L’absence de l’ancien président Bill Clinton à son audition parlementaire le 13 janvier au Capitole expose l’ex-chef d’État à des poursuites pour entrave au Congrès. James Comer, chef républicain de la commission, a exprimé son regret face à cette non-présentation, précisant que personne n’accuse Clinton de méfait, seulement de questions à poser.
Hillary Clinton, ancienne secrétaire d’État, devait comparaître le lendemain. Or, le couple a adressé une lettre au ton critique annonçant son refus de se présenter, affirmant que les assignations manquent de validité légale. Ils ont également dénoncé l’inégalité de traitement appliquée par Comer envers d’autres responsables.

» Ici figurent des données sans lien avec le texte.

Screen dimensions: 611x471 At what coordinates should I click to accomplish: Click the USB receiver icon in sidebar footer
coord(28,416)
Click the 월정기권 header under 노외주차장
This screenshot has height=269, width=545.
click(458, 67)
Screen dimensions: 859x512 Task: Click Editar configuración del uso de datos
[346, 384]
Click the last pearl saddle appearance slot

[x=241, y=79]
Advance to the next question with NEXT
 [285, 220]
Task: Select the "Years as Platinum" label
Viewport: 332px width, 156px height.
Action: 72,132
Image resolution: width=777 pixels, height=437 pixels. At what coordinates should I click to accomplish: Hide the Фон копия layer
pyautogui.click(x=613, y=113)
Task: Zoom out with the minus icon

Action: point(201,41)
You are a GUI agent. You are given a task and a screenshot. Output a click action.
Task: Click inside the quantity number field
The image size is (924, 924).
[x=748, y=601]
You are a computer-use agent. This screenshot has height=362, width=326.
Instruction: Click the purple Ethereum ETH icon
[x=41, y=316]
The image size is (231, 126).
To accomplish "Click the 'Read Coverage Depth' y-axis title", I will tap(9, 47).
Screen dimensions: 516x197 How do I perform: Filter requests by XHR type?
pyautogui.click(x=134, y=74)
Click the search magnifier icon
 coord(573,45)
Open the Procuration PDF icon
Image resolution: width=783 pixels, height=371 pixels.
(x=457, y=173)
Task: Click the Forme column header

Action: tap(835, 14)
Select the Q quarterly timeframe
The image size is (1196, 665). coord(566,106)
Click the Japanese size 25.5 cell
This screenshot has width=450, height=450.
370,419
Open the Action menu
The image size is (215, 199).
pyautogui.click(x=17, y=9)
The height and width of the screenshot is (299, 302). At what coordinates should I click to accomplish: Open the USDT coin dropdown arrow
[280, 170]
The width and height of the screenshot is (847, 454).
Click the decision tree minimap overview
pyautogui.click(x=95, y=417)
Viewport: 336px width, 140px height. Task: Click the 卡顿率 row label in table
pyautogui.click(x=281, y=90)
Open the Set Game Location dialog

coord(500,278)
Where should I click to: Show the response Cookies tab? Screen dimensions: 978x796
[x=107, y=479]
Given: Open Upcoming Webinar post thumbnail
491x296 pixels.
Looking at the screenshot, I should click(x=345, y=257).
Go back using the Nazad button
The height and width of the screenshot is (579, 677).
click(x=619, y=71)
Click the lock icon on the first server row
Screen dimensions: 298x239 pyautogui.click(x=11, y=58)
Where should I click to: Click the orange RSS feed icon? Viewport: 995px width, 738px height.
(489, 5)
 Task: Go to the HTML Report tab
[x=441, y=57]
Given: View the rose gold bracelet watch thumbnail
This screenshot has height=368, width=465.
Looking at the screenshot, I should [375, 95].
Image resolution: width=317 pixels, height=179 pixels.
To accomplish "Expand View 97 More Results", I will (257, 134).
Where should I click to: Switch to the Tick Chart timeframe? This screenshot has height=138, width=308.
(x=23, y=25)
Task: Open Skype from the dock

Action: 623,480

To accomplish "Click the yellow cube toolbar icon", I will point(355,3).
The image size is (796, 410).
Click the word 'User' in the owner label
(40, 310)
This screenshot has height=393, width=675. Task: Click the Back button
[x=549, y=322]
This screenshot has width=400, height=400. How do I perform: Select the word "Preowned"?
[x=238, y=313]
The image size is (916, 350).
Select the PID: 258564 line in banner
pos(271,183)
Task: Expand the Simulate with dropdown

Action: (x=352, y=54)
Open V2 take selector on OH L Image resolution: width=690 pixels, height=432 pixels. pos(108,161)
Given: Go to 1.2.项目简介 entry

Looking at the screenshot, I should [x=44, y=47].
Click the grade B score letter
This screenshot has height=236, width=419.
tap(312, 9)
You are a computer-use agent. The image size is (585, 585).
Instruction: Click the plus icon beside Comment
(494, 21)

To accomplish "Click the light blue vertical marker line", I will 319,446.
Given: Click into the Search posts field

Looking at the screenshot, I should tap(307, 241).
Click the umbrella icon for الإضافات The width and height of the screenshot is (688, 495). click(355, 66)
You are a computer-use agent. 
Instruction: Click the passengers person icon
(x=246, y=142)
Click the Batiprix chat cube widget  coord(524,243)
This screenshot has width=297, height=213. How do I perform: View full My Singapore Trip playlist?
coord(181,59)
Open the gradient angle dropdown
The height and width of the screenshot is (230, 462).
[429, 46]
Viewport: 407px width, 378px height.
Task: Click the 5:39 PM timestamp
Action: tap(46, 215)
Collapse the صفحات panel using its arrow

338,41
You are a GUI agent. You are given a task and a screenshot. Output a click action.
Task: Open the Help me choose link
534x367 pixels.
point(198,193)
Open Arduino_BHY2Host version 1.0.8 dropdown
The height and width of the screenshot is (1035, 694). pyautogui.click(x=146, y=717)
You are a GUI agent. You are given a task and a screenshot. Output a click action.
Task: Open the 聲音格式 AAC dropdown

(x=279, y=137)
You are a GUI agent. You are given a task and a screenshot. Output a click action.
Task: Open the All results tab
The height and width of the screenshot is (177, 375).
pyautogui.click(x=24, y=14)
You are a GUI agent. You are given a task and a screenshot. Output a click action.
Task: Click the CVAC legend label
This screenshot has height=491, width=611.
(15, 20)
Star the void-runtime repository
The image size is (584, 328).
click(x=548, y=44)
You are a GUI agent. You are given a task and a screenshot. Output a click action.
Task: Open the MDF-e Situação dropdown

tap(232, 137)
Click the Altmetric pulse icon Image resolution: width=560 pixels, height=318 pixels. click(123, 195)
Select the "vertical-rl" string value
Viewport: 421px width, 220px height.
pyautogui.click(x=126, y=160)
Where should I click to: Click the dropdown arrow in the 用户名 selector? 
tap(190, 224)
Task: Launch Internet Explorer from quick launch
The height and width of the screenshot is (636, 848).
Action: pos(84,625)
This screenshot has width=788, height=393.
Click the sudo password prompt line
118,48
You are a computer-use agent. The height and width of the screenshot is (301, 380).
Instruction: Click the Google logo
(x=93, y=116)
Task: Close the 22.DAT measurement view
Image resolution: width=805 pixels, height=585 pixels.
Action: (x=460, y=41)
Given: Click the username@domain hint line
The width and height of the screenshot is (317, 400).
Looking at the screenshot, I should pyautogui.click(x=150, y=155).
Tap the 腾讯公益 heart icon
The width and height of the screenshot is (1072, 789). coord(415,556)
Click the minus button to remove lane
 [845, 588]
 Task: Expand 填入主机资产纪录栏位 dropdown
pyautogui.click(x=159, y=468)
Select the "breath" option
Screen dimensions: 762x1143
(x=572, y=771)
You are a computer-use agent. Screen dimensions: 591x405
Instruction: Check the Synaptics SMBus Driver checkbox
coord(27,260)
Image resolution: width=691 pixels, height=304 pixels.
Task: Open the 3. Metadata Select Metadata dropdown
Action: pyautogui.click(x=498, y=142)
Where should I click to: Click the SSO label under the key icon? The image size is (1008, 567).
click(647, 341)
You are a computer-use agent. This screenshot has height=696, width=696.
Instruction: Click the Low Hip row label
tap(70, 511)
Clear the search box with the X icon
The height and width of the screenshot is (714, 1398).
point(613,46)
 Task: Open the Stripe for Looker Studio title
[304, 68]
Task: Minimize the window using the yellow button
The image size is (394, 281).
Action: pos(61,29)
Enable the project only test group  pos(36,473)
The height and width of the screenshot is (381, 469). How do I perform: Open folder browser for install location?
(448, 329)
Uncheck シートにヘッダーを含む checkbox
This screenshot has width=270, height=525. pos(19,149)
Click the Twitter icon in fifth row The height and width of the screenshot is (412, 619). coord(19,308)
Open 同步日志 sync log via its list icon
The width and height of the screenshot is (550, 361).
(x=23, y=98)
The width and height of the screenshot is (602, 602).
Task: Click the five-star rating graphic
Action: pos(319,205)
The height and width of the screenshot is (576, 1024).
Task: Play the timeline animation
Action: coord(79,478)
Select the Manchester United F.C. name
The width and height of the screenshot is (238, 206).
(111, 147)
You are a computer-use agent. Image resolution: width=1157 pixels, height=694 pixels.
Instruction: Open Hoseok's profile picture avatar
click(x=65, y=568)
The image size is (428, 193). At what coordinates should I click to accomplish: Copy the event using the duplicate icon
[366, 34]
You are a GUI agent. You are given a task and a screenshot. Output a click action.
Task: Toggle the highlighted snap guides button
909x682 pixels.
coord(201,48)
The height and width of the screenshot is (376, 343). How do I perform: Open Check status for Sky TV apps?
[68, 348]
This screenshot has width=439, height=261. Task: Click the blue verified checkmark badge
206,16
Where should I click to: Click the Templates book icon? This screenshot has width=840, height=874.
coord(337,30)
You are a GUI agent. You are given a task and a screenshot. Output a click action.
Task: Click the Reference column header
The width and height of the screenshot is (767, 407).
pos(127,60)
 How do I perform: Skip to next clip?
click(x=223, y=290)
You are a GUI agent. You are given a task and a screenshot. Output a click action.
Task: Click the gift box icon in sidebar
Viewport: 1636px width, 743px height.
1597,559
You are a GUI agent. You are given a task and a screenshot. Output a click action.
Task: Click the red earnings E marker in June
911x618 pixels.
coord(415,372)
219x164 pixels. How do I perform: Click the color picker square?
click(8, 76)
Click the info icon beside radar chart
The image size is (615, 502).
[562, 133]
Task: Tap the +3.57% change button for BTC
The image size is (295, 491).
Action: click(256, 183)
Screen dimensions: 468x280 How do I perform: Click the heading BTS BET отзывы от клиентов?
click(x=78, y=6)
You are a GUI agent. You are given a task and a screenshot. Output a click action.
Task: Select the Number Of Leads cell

Le couple Clinton déclare avoir tenté de fournir les informations disponibles, en raison de la gravité des crimes commis par Jeffrey Epstein. Epstein aurait exploité sexuellement plus de mille jeunes femmes, dont certaines mineures. Sa mort en cellule en 2019 a nourri diverses théories conspirationnistes.
Les assignations adressées au couple mentionnent des voyages à bord de l’avion privé d’Epstein en 2002 et 2003 pour Clinton, ainsi que des liens familiaux supposés avec Epstein et sa complice Ghislaine Maxwell. Clinton affirme n’avoir eu aucun contact depuis plus d’une décennie et nie toute connaissance des crimes.
La commission votera pour engager une procédure d’entrave parlementaire contre Clinton. Trump a commencé à publier documents et vidéos en décembre, bien que des milliers de pages restent caviardées. Clinton a appelé à la divulgation complète de tous les documents, y compris ceux le mentionnant.